*Exercise prompt*. Copy the closing run of lines, from the one with "The width and" through the last line of the listing, exactly and without any pictures.

##### Exercise material #####

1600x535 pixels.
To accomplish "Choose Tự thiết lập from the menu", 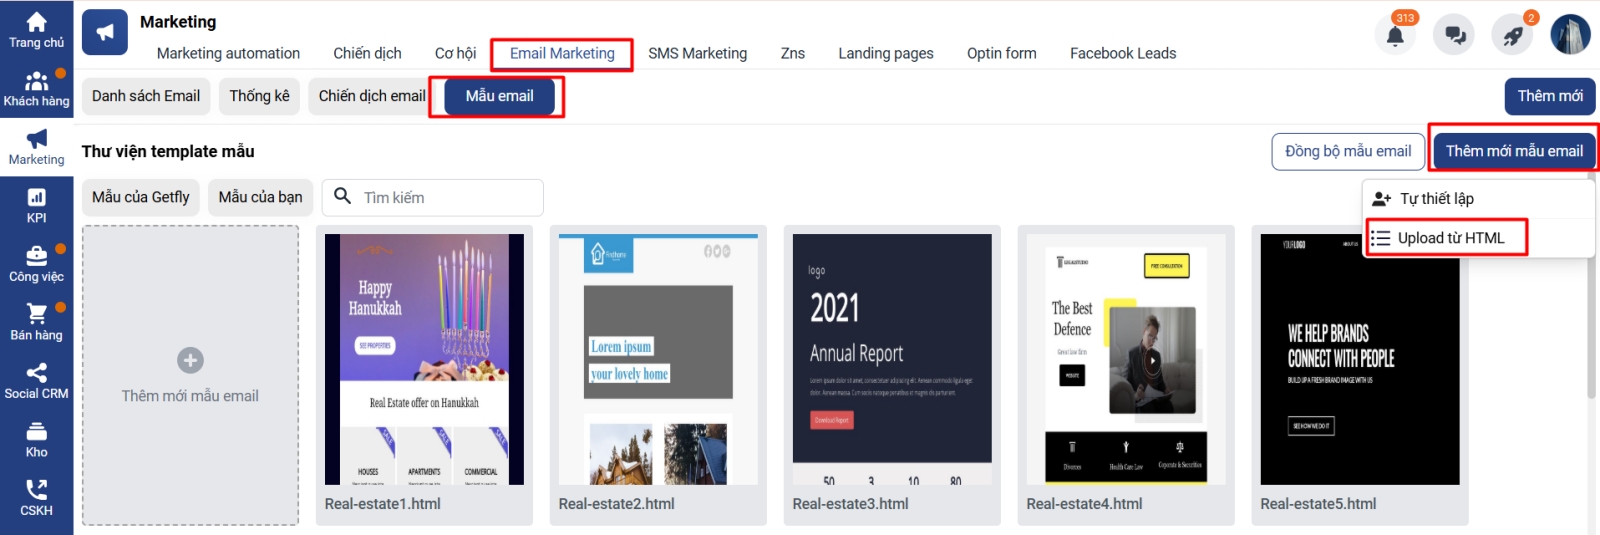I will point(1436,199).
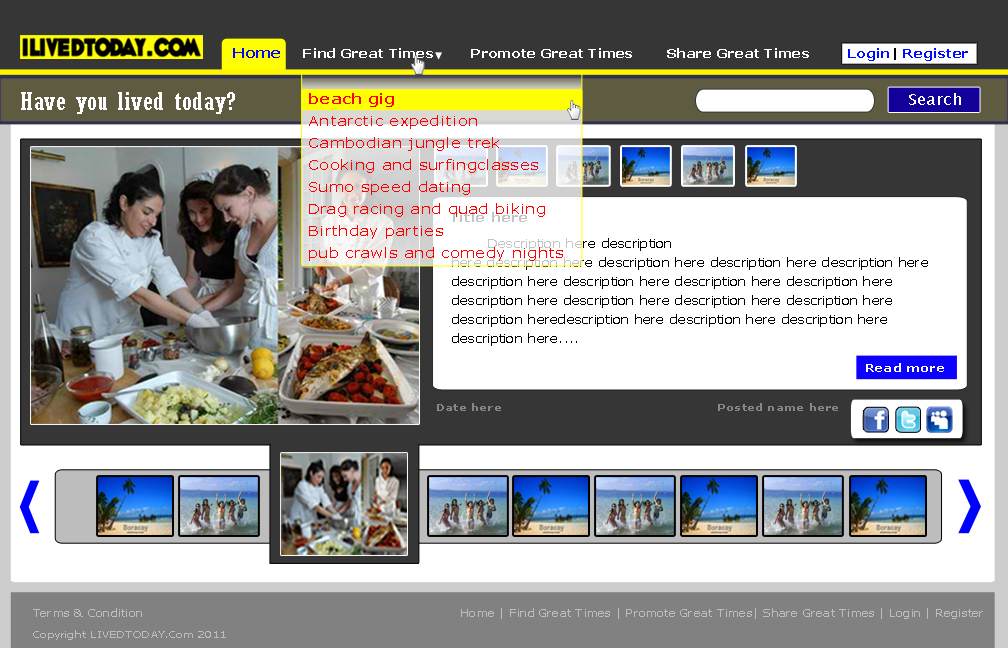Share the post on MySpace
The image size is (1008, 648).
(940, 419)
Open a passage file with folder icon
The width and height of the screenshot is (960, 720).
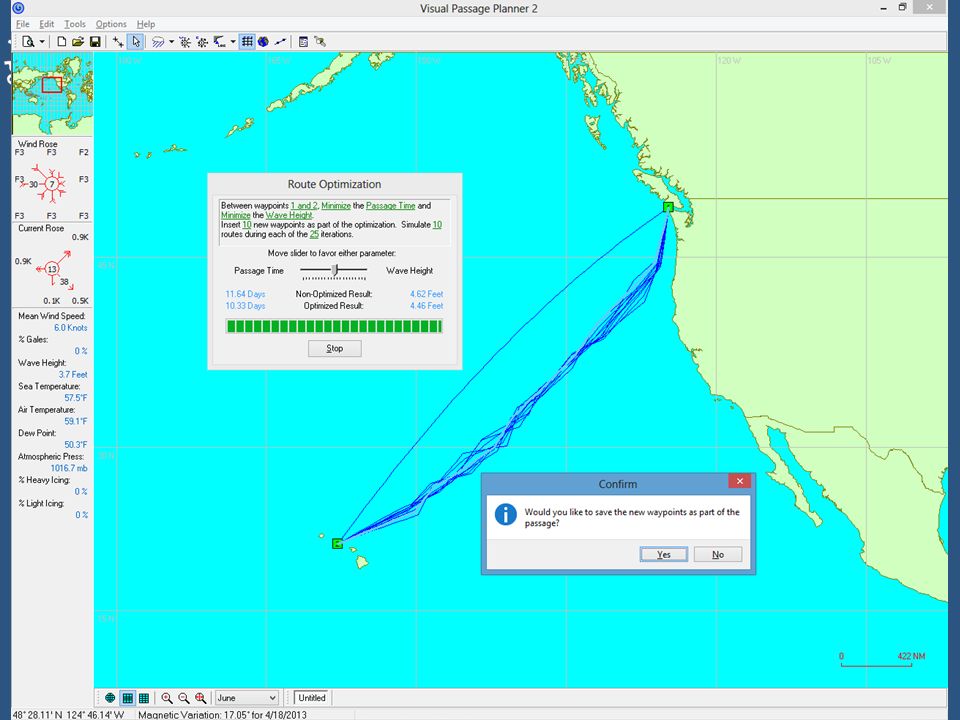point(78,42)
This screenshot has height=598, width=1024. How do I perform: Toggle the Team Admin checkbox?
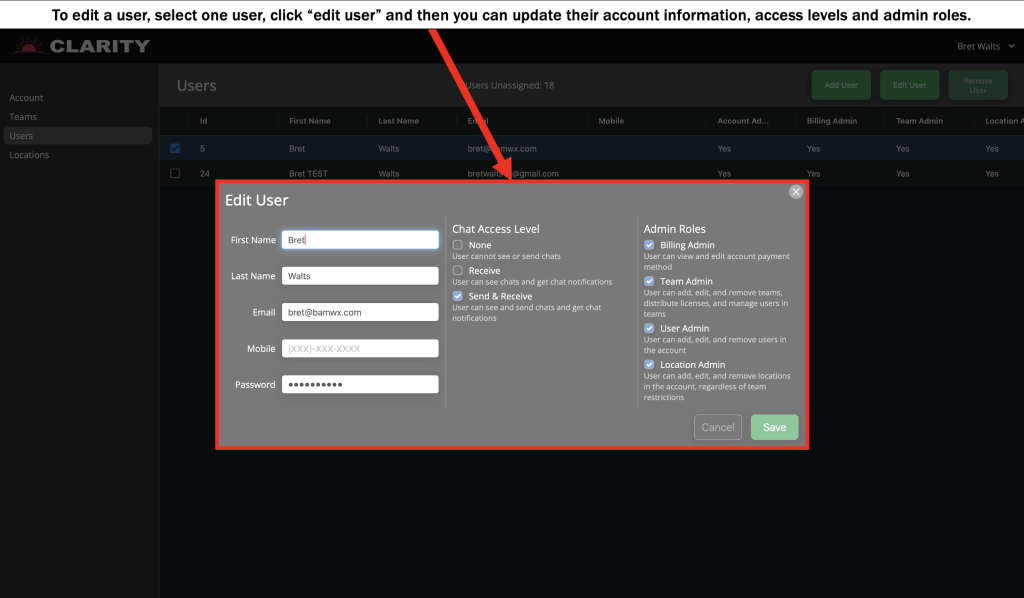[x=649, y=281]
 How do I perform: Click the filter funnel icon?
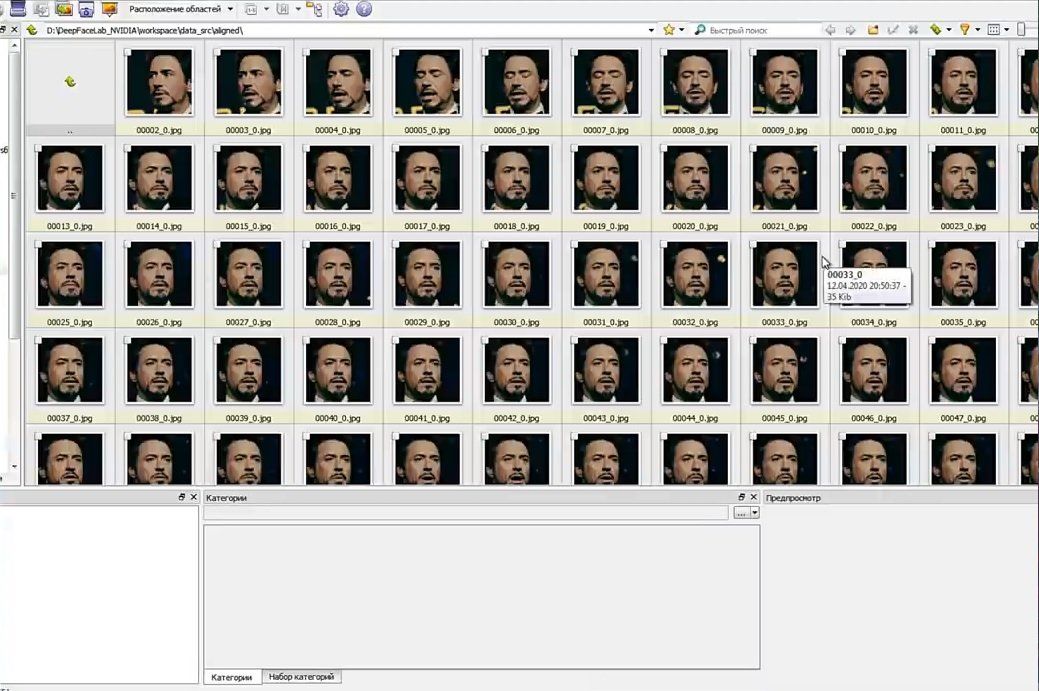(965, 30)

#####

*Expected output*.
The width and height of the screenshot is (960, 720).
point(78,42)
This screenshot has height=598, width=1024. How do I perform: Toggle the Team Admin checkbox?
[x=649, y=281]
 How do I perform: Click the filter funnel icon?
(965, 30)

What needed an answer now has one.